I wrote this post to share ideas hidden away in my dissertation, the work of a few years in some graduate student’s life that now lies silent and dormant in the annals of academic history. While I question the value literature has to foster empathy in my post about the utility of the humanities in the 21st century, I firmly believe that studying primary sources can train us to be empathetic and openminded, train us to rid ourselves of preconceptions and prejudice so we can see something we’d miss if we blindly following the authority of inherited tradition. George Smith, one of my favorite professors at Stanford (a Newton expert visiting from Tufts), once helped me understand that secondary sources can only scratch the tip of the iceberg of what may exist in primary sources because authors are constrained by the logic of their argument, presenting at most five percent of what they’ve read and know.
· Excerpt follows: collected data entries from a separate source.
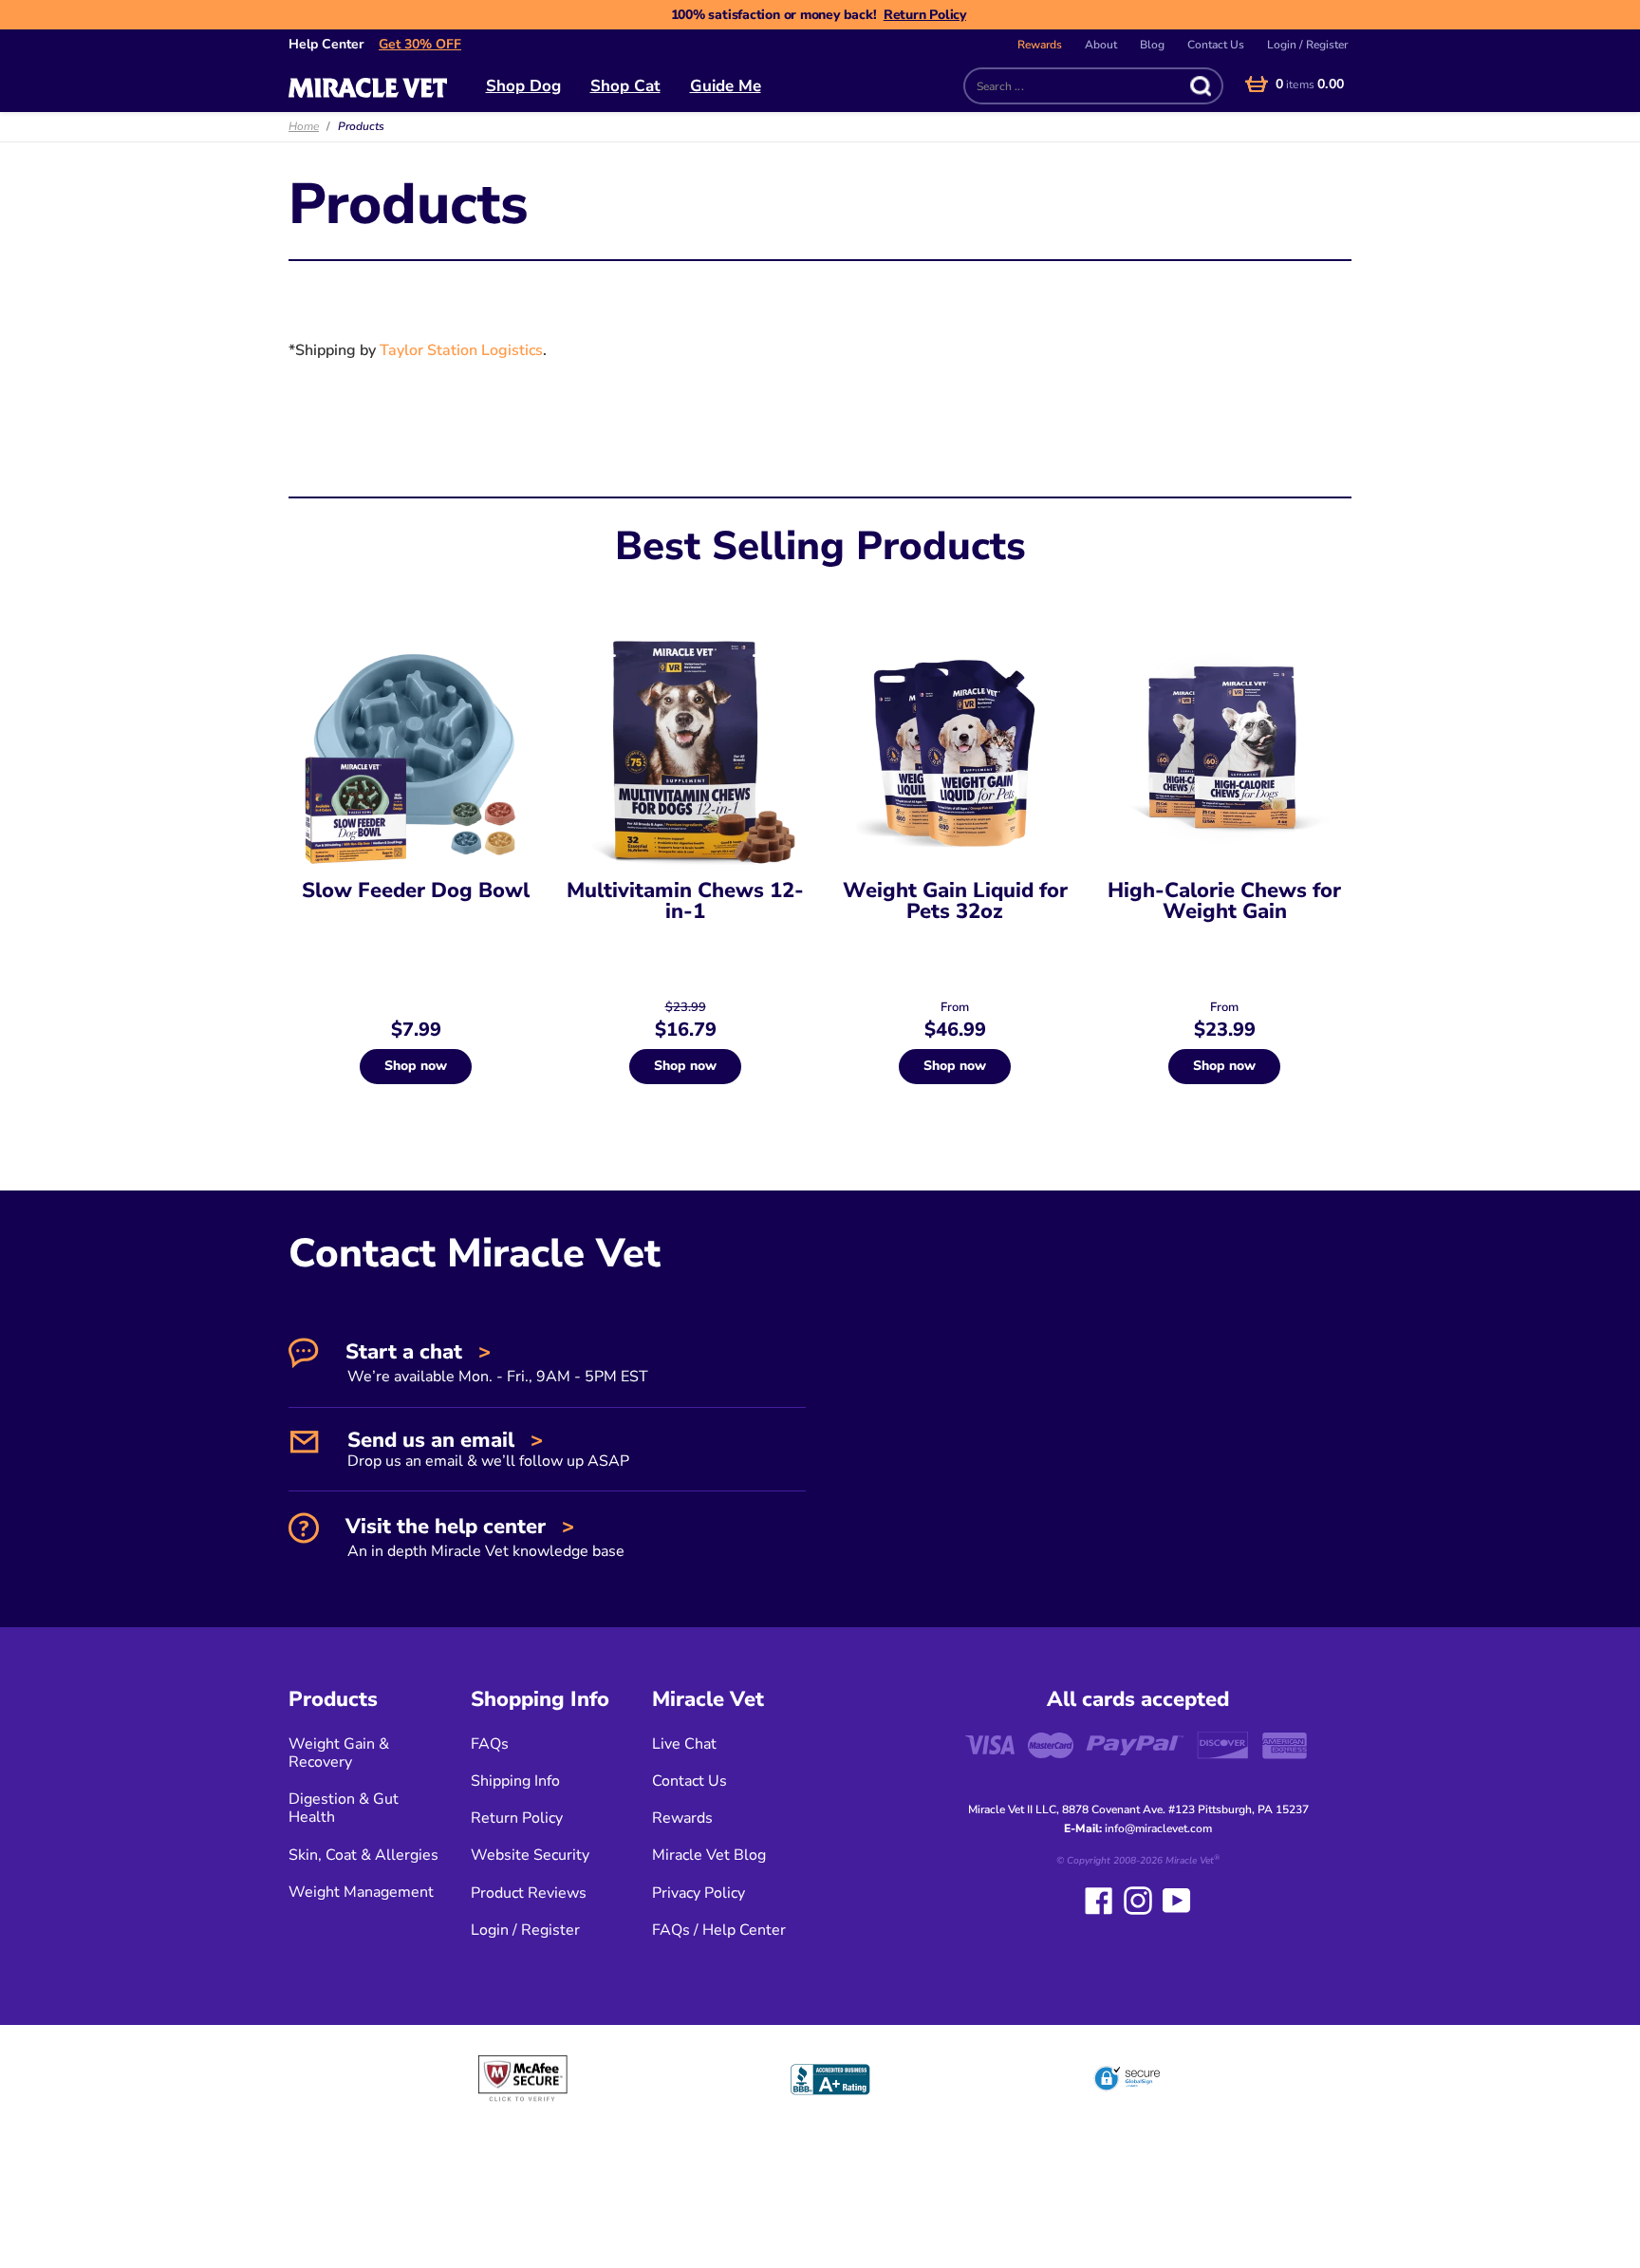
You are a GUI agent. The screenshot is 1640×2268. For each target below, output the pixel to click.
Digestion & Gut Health (344, 1808)
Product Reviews (529, 1893)
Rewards (1039, 44)
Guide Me (725, 86)
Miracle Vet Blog (709, 1855)
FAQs (490, 1744)
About (1101, 44)
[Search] (1196, 85)
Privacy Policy (698, 1893)
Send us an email (485, 1448)
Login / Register (1307, 44)
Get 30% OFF (420, 44)
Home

We make choices when we write, and can never include everything. Asking What did Descartes think he was thinking? rather than What does my professor think Descartes was thinking? or Was Descartes right or wrong? invites us to reconstruct a past world, to empathize deeply with a style of thought radically different from how we live and think today. As I’ve argued before, these skills make us good businesspeople, and better citizens.

The image is from the cover page of an 1886 edition of the Géométrie, which Guillaume Troianowski once thoughtfully gave me as a gift.